Mungkin kita ingat di kalangan kekristenan, sempat ada fenomena “pekabaran Injil kepada orang-orang mati”. Beberapa dekade yang lalu hal ini sangat marak. Beberapa orang Kristen sampai sekarang pun masih mempercayai bahwa pekabaran Injil kepada orang-orang mati masih bisa dilakukan. Beberapa orang Kristen masih mendoakan anggota keluarganya (yang sudah meninggal) supaya diselamatkan dan memperoleh hidup yang kekal. Tetapi semua ini adalah praktik yang menyimpang dari kebenaran firman Tuhan. Saya akan menyinggung satu ayat yang seringkali mereka pakai sebagai dukungan bagi pekabaran Injil kepada roh-roh orang mati, yaitu di dalam 1Petrus 3:19-20 “dan di dalam Roh itu juga Ia pergi memberitakan Injil kepada roh-roh yang di dalam penjara, yaitu kepada roh-roh mereka yang dahulu pada waktu Nuh tidak taat kepada Allah, . . .” Tetapi saya yakin ayat ini telah disalahtafsirkan, karena kalau kita melihat di dalam bahasa aslinya, kata “memberitakan Injil” di sana menggunakan kata “kērussō” (κηρύσσω). Kata ini secara hurufiah berarti “memberitakan”, hanya “memberitakan”. Obyek yang diberitakan itu tidak selalu Injil. Obyek yang diberitakan bergantung pada konteks pemunculan kata itu. Jadi yang perlu kita perhatikan dalam 1Petrus 3:19-20 sebetulnya adalah obyeknya apa? Konteksnya apa?

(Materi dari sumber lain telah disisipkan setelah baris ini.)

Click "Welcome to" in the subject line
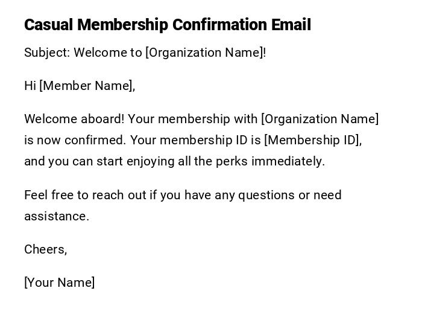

Kalau kita melihat dengan teliti konteksnya dan kita membandingkan dengan tulisan Yahudi kuno yang disebut Kitab 1Henokh, maka kita bisa menafsirkan, bahwa yang diberitakan di sana sebetulnya bukanlah Injil. Obyek dari kata kerja “kērussō” di sana adalah kemenangan Kristus atau atau hukuman untuk roh-roh jahat. Itulah latar belakangnya sebagaimana yang tercatat di dalam Kitab 1Henokh. Apalagi kalau kita melihat di dalam teks Yunaninya. Sebetulnya penerima berita itu bukan “roh-roh mereka yang tidak taat pada zaman Nuh”, karena di dalam teks Yunani disebutkan “roh-roh yang tidak taat pada zaman Nuh”. Saya percaya, “roh-roh yang tidak taat pada zaman Nuh” adalah para malaikat, yang disebut “anak-anak Allah” (Ibrani: “bene elohim”; LAI-BIMK: “makhluk-makhluk ilahi”), yang telah mengambil anak-anak perempuan manusia, lalu bersetubuh dengan manusia dan melahirkan raksasa, sebagaimana dicatat dalam Kejadian 6. Jadi mereka yang mendengar pemberitaan itu bukanlah orang-orang pada zaman Nuh, yang pada waktu surat ini dituliskan sudah mati tetapi merujuk kepada para malaikat/roh-roh yang tidak taat pada zaman Nuh. Jika tafsiran ini kita terima, maka kita sekali lagi mendapatkan dukungan untuk menafsirkan bahwa berita itu bukan berita Injil yang disampaikan Yesus di dunia roh, tetapi berita penghukuman dan berita kemenangan-Nya atas roh-roh jahat. Ayat ini tidak boleh dipakai untuk membenarkan penginjilan kepada orang-orang mati. Orang hanya hidup satu kali, setelah itu dia akan dihakimi. Tidak ada kesempatan bertobat sesudah kematian. Tuhan memberkati kita.